23.2.2 Interfaces to C++ libraries

Interfaces to C++ files are much more complicated and there are some more design decisions that are not made, yet. Modula-3 has no support for C++ functions but C++ compilers should support generating C++ functions with a C interface.

Here's a scheme of how the function calls to Modula-3 wrappers a redirected to C library functions:

Modula-3 wrapper
Module.i3
generated by Modula-3 part of SWIG
C++ library
|
v
^
|
Modula-3 interface to C
ModuleRaw.i3
generated by Modula-3 part of SWIG
--> C interface to C++
module_wrap.cxx
generated by the SWIG core

Wrapping C++ libraries arises additional problems:

Be warned: There is no C++ library I wrote a SWIG interface for, so I'm not sure if this is possible or sensible, yet.

23.3 Preliminaries

23.3.1 Compilers

There are different Modula-3 compilers around: cm3, pm3, ezm3, Klagenfurth Modula-3, Cambridge Modula-3. SWIG itself does not contain compiler specific code but the library file modula3.swg may do so.
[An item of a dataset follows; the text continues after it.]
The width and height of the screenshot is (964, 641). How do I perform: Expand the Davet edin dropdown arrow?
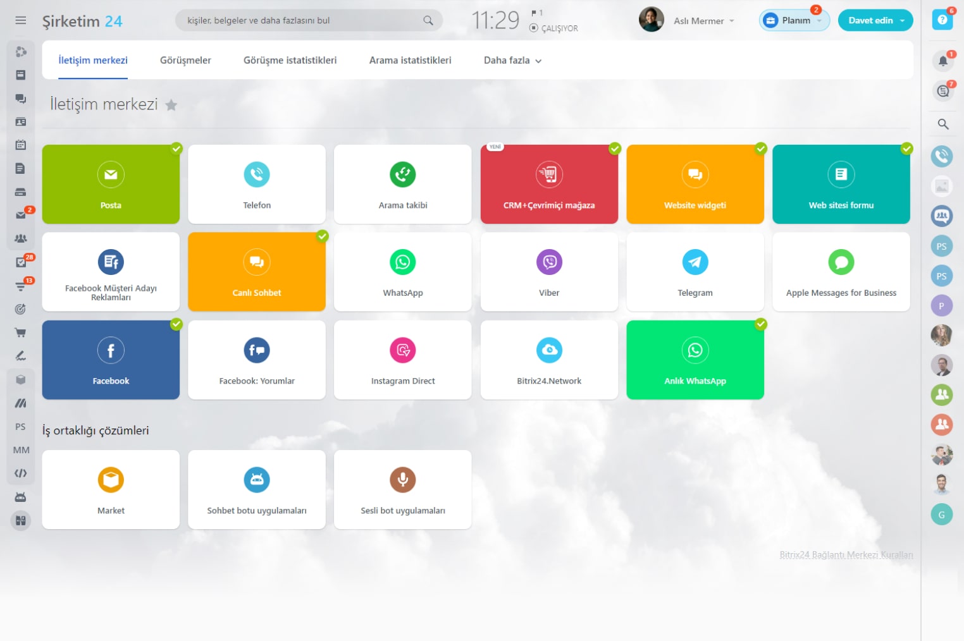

For testing examples I use Critical Mass cm3.

23.3.2 Additional Commandline Options

There are some experimental command line options that prevent SWIG from generating interface files. Instead files are emitted that may assist you when writing SWIG interface files.

Modula-3 specific options Description
-generateconst <file> Disable generation of interfaces and wrappers. Instead write code for computing numeric values of constants to the specified file.
C code may contain several constant definitions written as preprocessor macros. Other language modules of SWIG use compute-once-use-readonly variables or functions to wrap such definitions. All of them can invoke C code dynamically for computing the macro values. But if one wants to turn them into Modula-3 integer constants, enumerations or set types, the values of these expressions has to be known statically. Although definitions like (1 << FLAG_MAXIMIZEWINDOW) must be considered as good C style they are hard to convert to Modula-3 since the value computation can use every feature of C.
Thus I implemented these switch to extract all constant definitions and write a C program that output the values of them. It works for numeric constants only and treats all of them as double. Future versions may generate a C++ program that can detect the type of the macros by overloaded output functions. Then strings can also be processed.
-generaterename <file> Disable generation of interfaces and wrappers. Instead generate suggestions for %rename.
C libraries use a naming style that is neither homogeneous nor similar to that of Modula-3. C function names often contain a prefix denoting the library and some name components separated by underscores or capitalization changes. To get library interfaces that are really Modula-3 like you should rename the function names with the %rename directive. This switch outputs a list of such directives with a name suggestion generated by a simple heuristic.
-generatetypemap <file> Disable generation of interfaces and wrappers. Instead generate templates for some basic typemaps.

23.4 Modula-3 typemaps

23.4.1 Inputs and outputs

Each C procedure has a bunch of inputs and outputs. Inputs are passed as function arguments, outputs are updated referential arguments and the function value.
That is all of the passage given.